| Problem |
Go through the material and copy each line that includes "computer".

| Provided material |

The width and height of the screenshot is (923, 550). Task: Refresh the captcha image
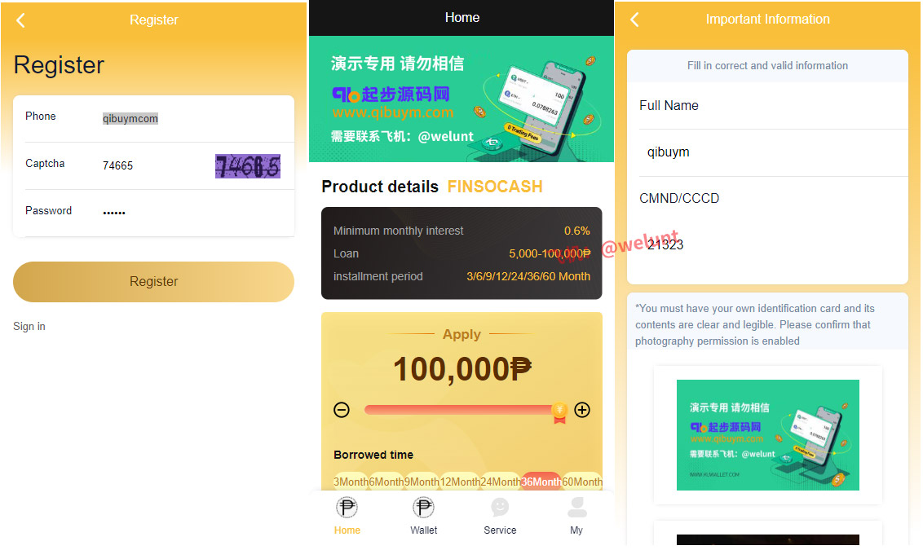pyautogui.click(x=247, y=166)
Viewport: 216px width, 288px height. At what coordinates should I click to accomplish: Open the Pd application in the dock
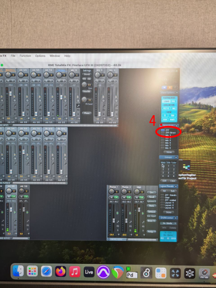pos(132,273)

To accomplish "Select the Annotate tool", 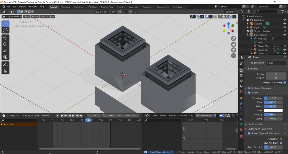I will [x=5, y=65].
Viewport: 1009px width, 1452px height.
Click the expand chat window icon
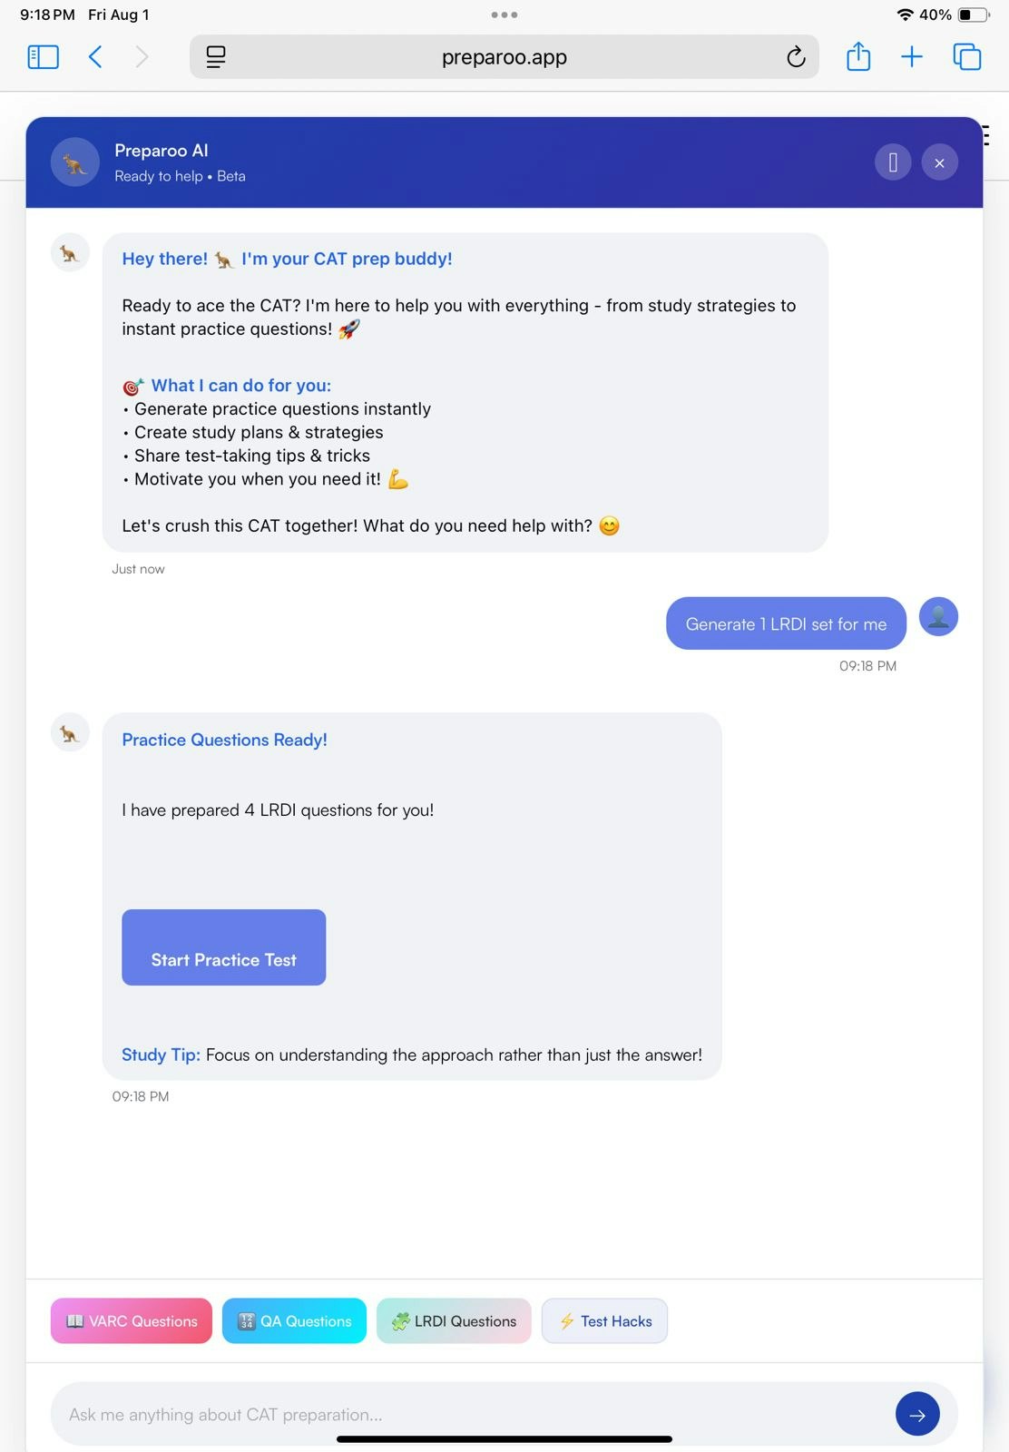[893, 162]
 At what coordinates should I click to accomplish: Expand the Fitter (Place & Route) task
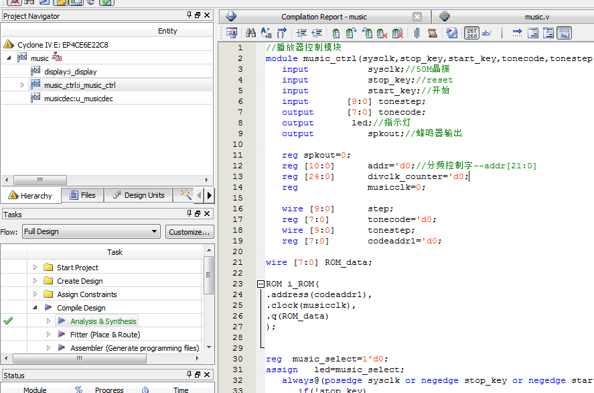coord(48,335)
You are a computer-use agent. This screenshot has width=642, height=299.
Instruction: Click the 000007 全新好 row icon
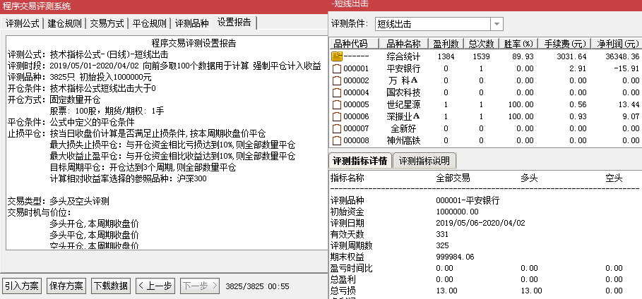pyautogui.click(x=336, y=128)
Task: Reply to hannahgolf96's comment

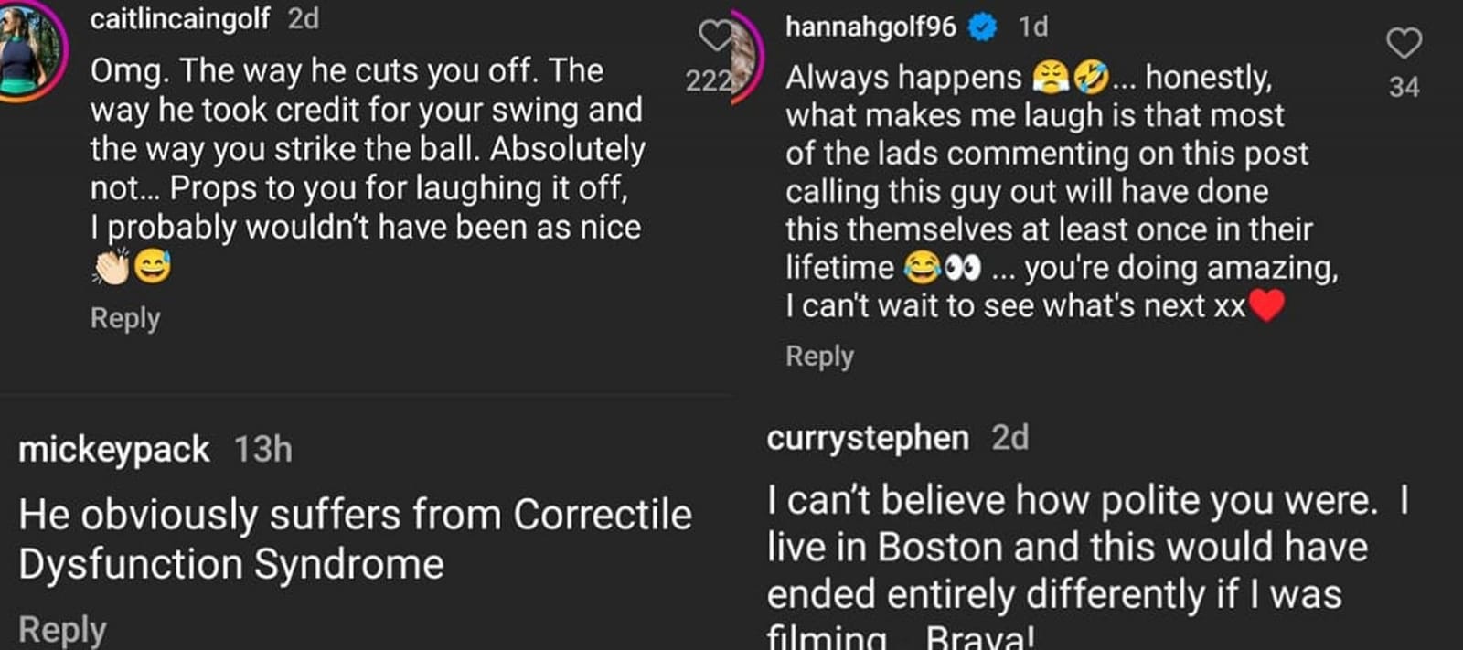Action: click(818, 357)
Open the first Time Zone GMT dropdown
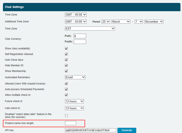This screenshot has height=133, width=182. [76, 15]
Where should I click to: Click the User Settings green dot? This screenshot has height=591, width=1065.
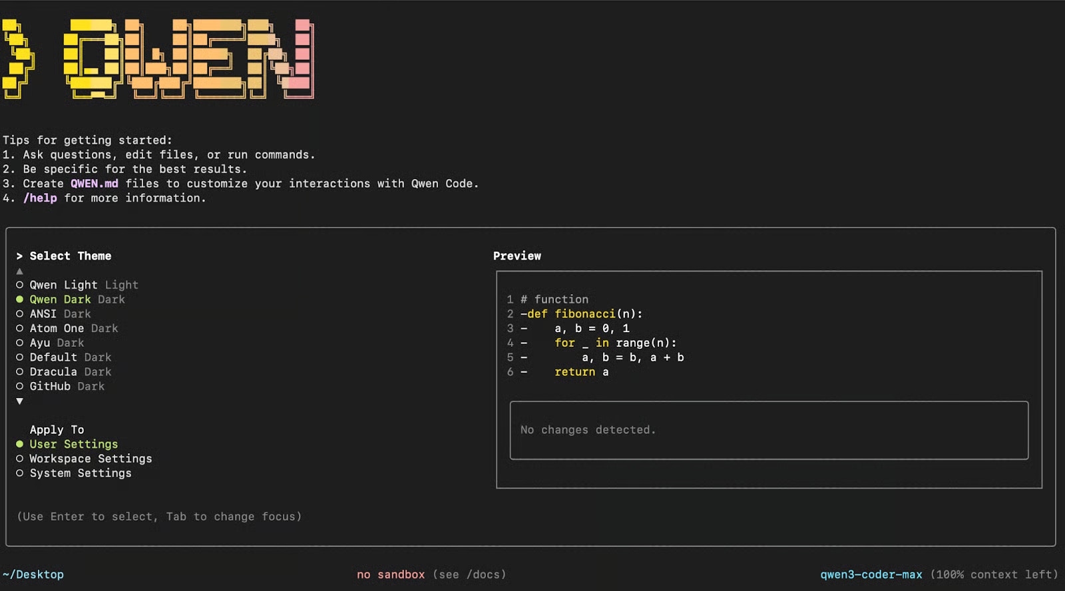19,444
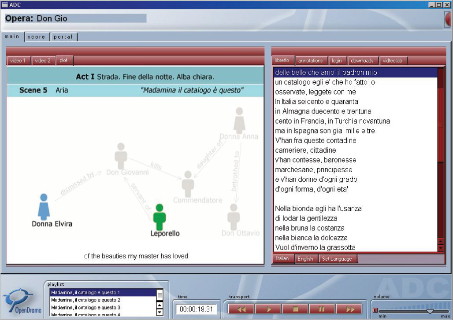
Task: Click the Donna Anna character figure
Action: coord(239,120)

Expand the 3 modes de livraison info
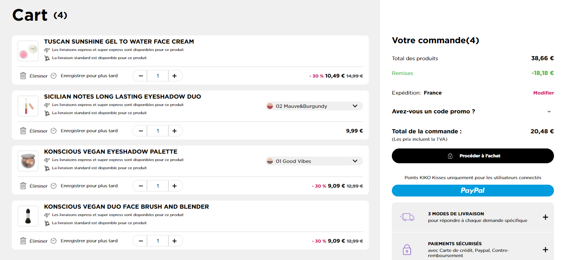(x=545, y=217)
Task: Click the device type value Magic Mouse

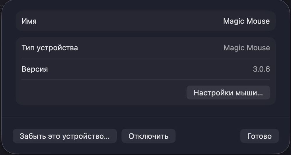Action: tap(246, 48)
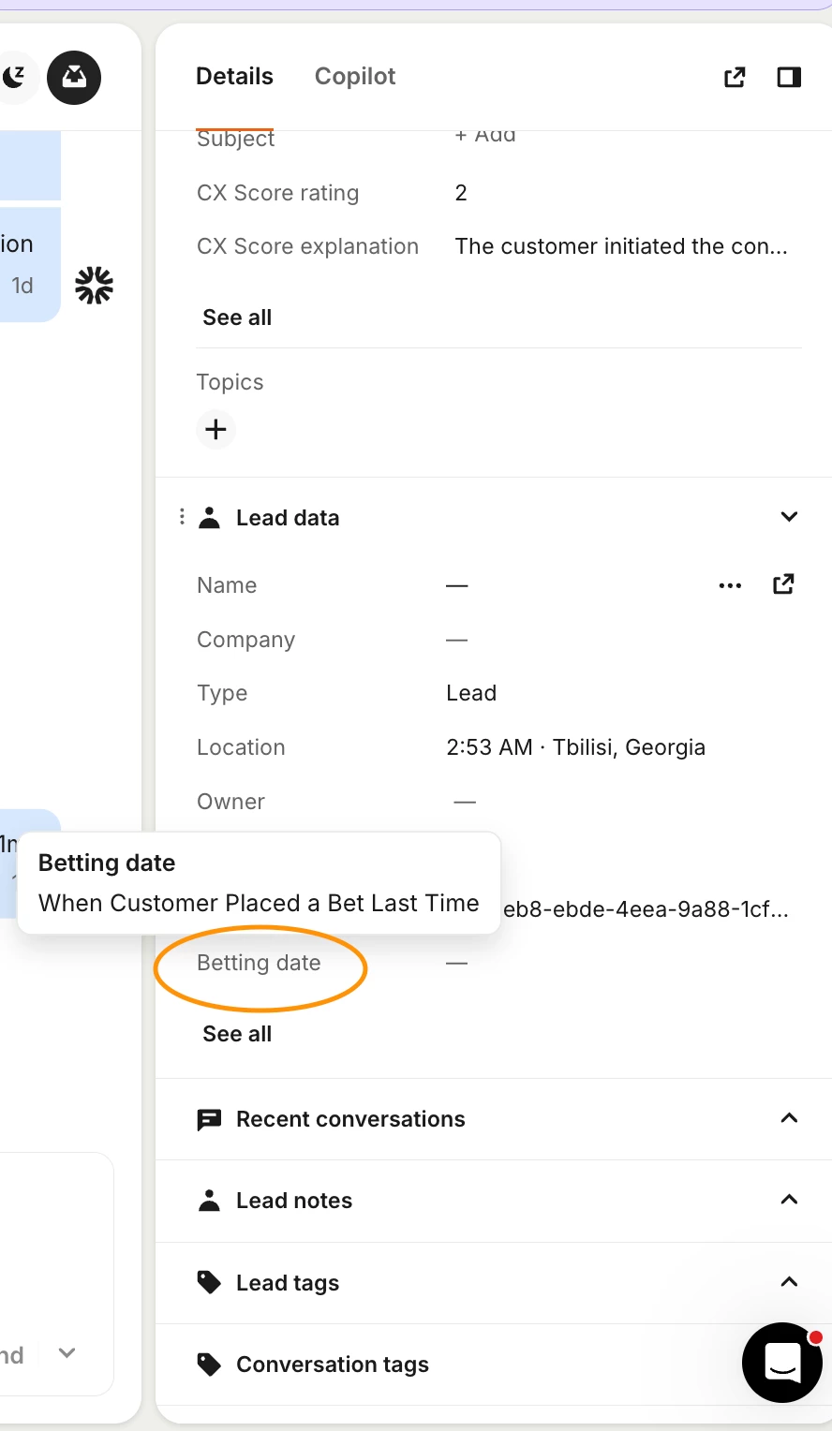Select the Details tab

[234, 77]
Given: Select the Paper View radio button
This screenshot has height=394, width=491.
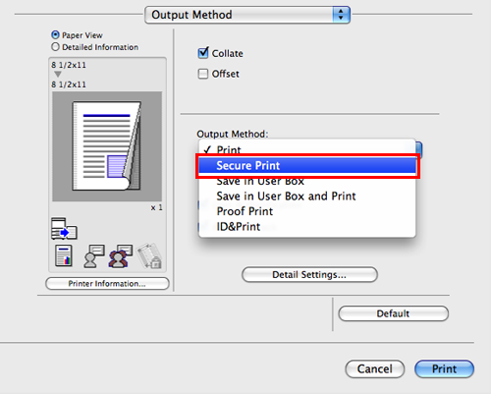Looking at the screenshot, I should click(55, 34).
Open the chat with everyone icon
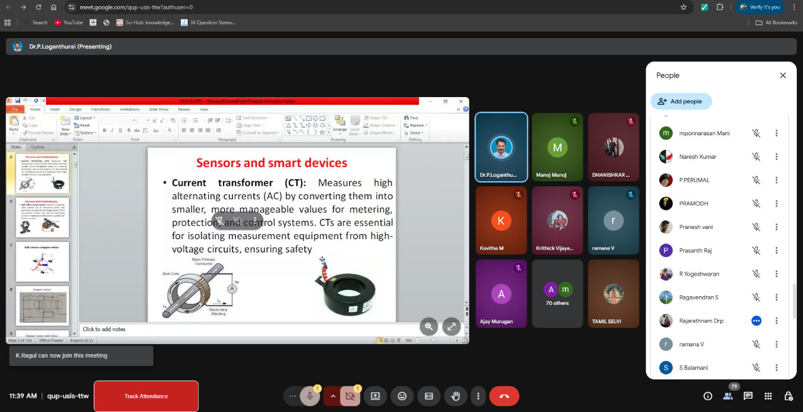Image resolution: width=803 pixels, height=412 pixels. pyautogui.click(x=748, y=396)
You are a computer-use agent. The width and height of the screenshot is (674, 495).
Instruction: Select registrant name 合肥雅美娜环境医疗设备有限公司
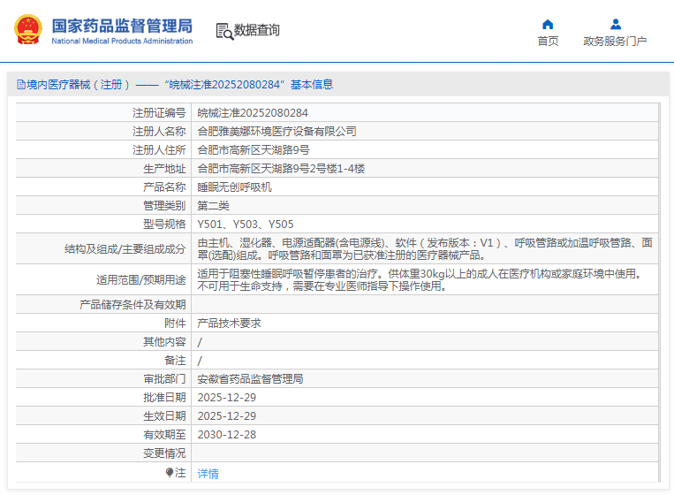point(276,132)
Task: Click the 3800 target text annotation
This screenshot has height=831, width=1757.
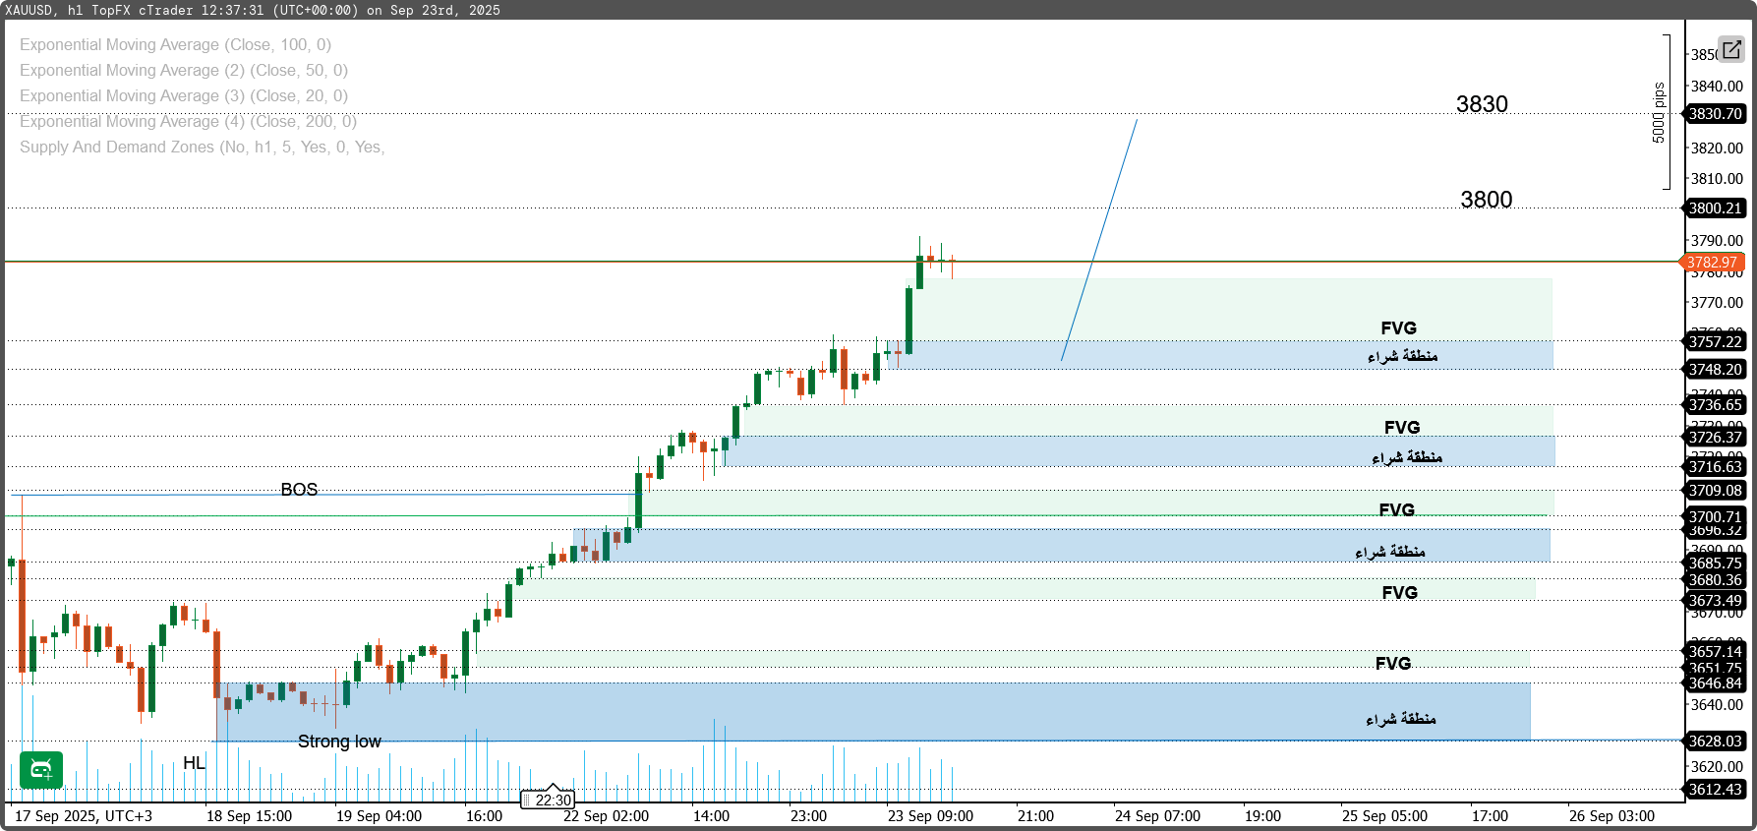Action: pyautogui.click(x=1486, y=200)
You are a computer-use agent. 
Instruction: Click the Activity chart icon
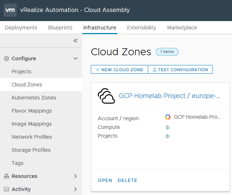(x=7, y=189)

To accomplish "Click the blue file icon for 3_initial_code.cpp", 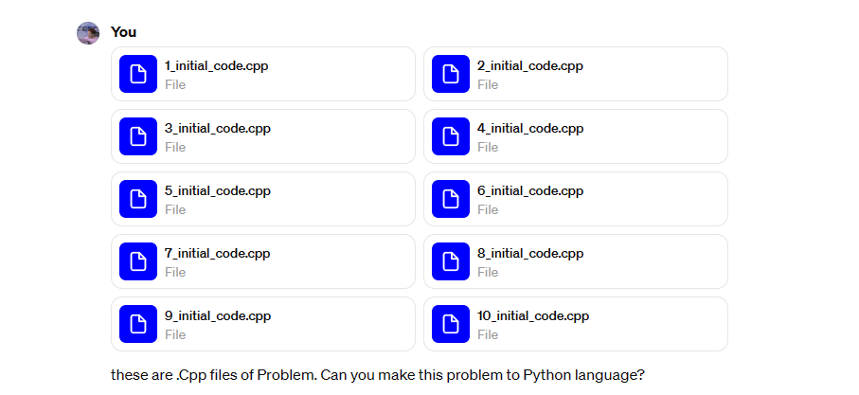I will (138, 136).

| Solution to this exercise |
You are a computer-use agent. This screenshot has width=642, height=299.
You are a computer-use agent. The width and height of the screenshot is (674, 495).
You are a computer-use agent. 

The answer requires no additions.